Saved data entries:
____

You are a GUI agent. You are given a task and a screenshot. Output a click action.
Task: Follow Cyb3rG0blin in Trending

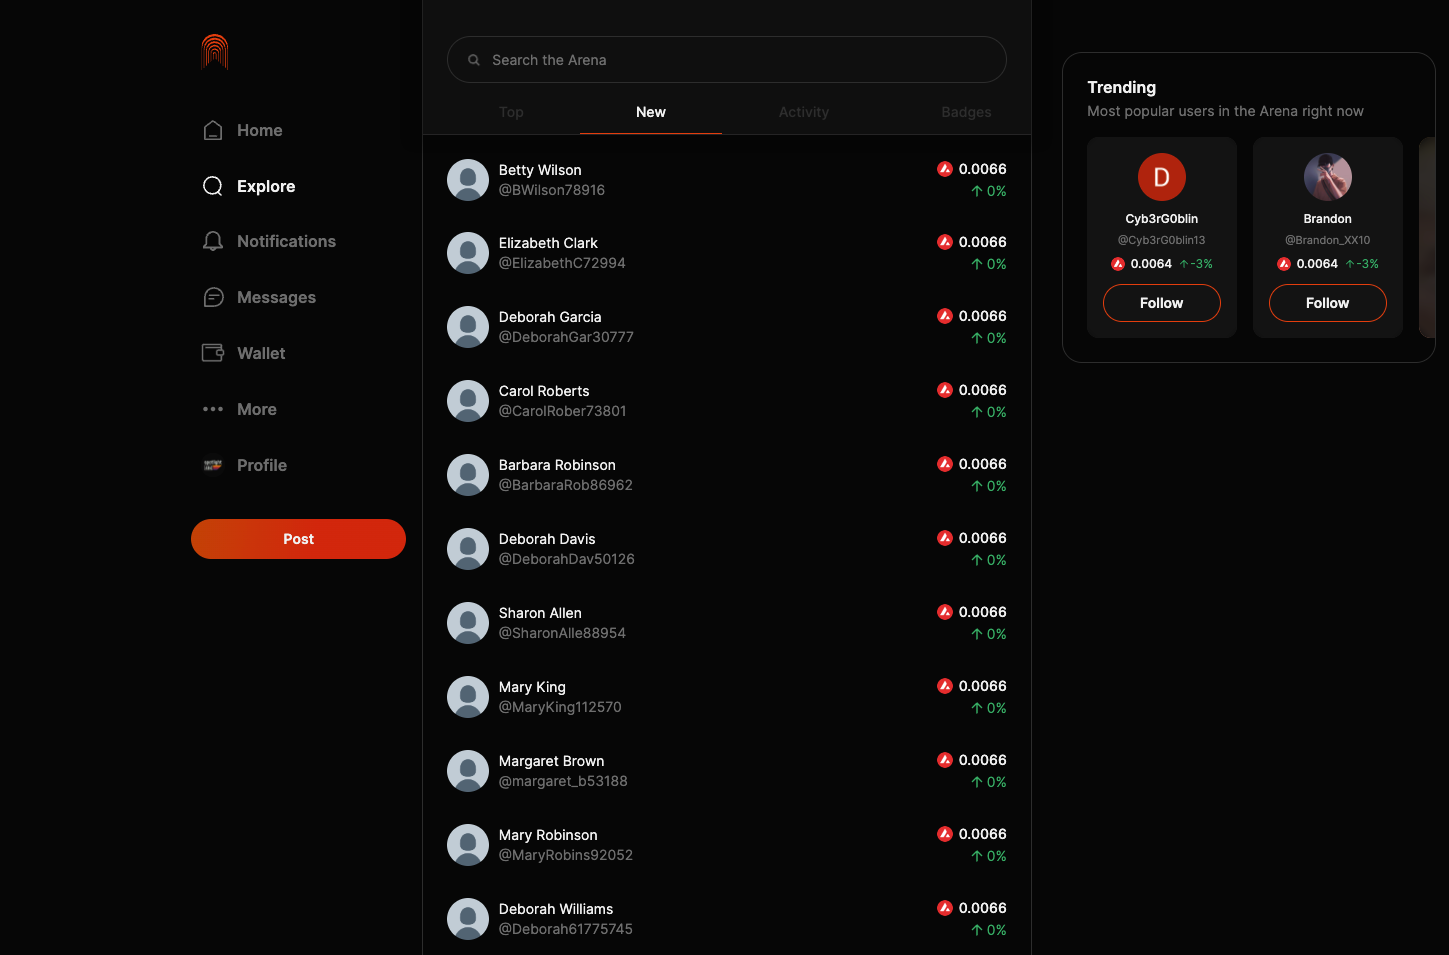pos(1161,303)
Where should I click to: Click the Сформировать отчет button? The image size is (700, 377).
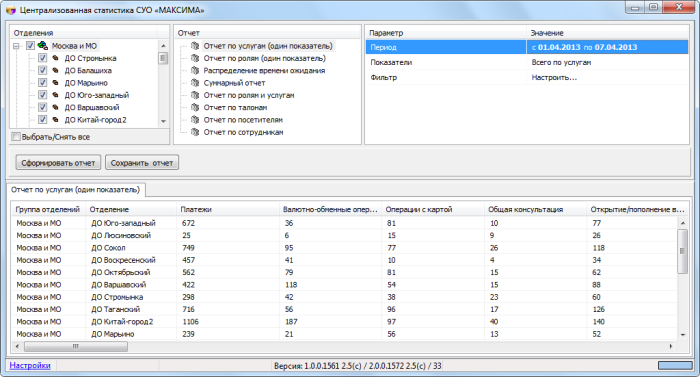pos(58,163)
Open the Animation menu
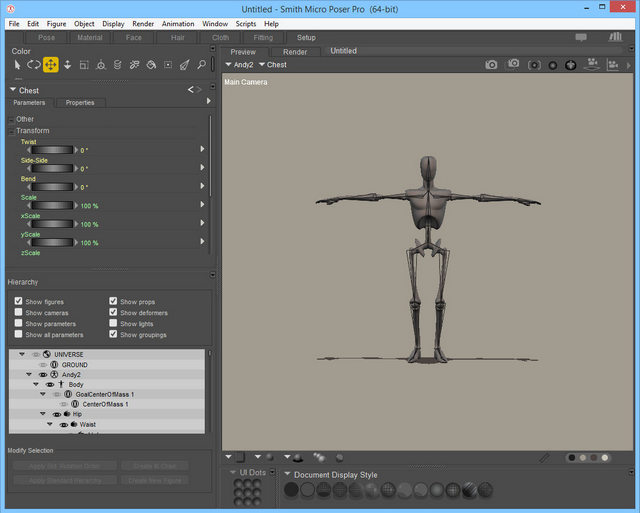The width and height of the screenshot is (640, 513). click(178, 23)
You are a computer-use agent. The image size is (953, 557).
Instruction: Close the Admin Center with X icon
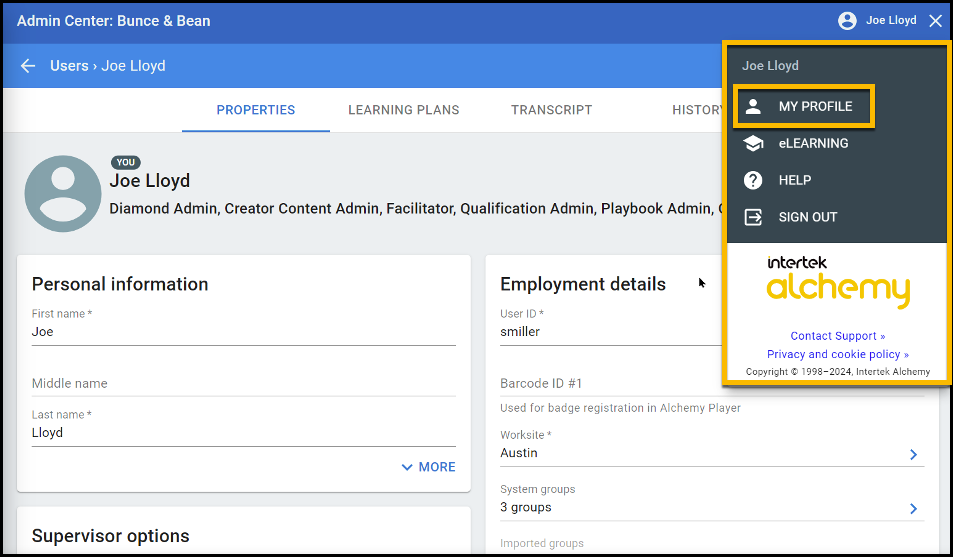[935, 21]
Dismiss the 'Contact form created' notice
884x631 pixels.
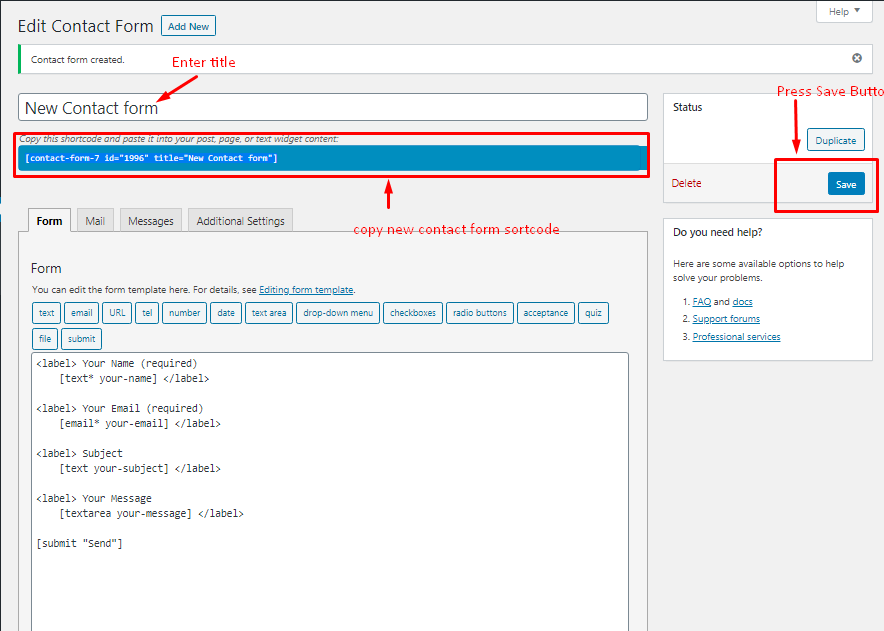(856, 59)
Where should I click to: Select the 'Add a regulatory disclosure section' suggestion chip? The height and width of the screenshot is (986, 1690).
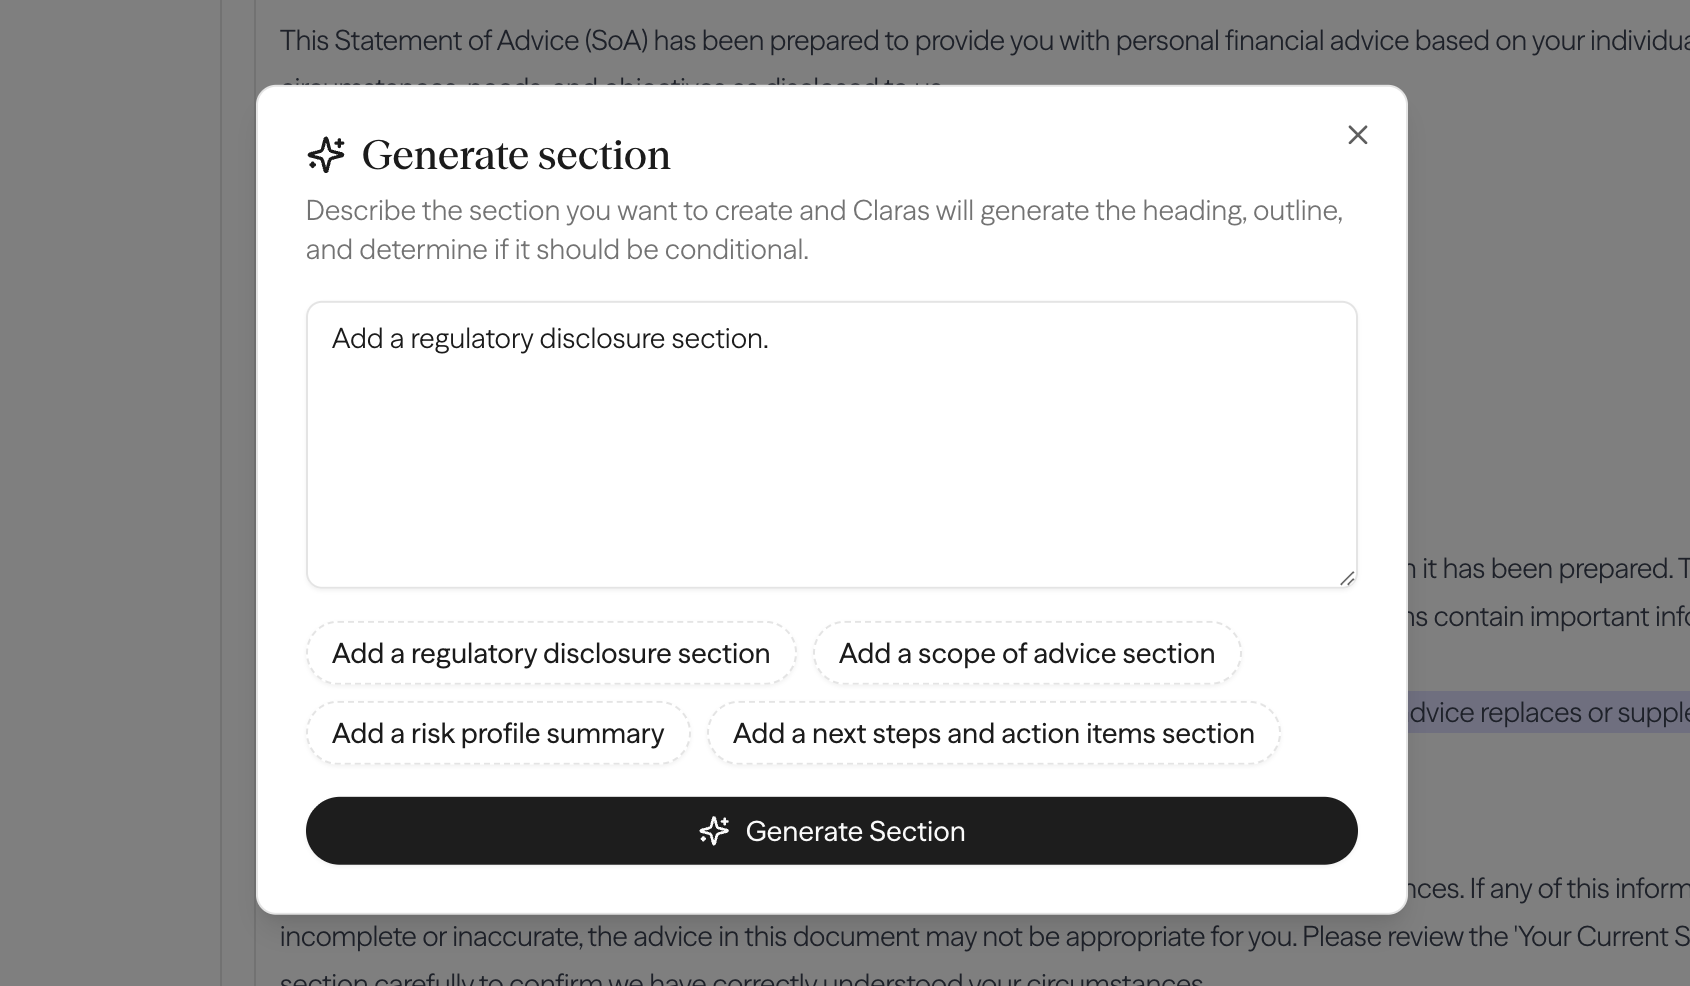coord(550,653)
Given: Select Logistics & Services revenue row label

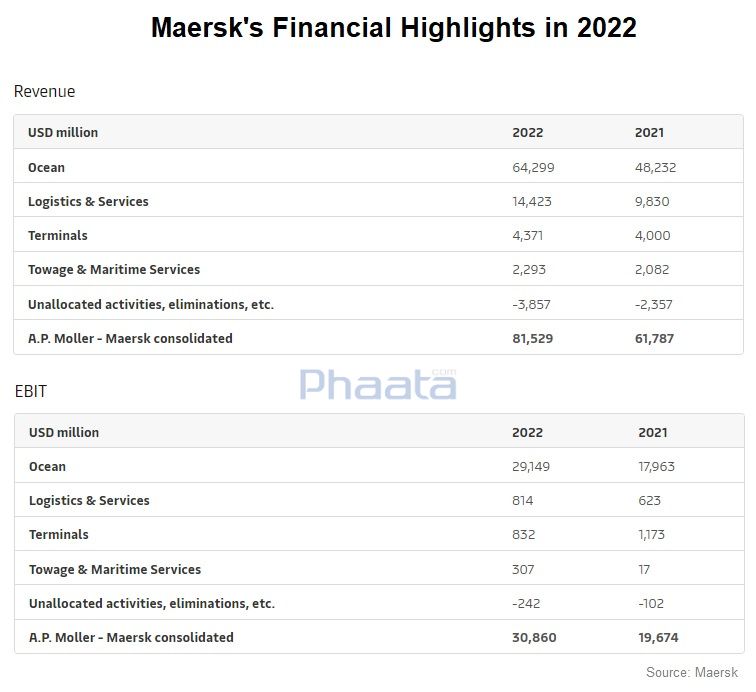Looking at the screenshot, I should pos(88,202).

____

# WHAT TO DO
Starting at the line that contains "Dismiss the 'Contact form created' notice", write out every line through the final line of the entries, word for word; skip any pictures.

# PROBLEM SOLUTION
Dismiss the 'Contact form created' notice
884x631 pixels.
(856, 59)
Where should I click to: Select the 'Add a regulatory disclosure section' suggestion chip? The height and width of the screenshot is (986, 1690).
coord(550,653)
Given: Select Logistics & Services revenue row label

Looking at the screenshot, I should pos(88,202).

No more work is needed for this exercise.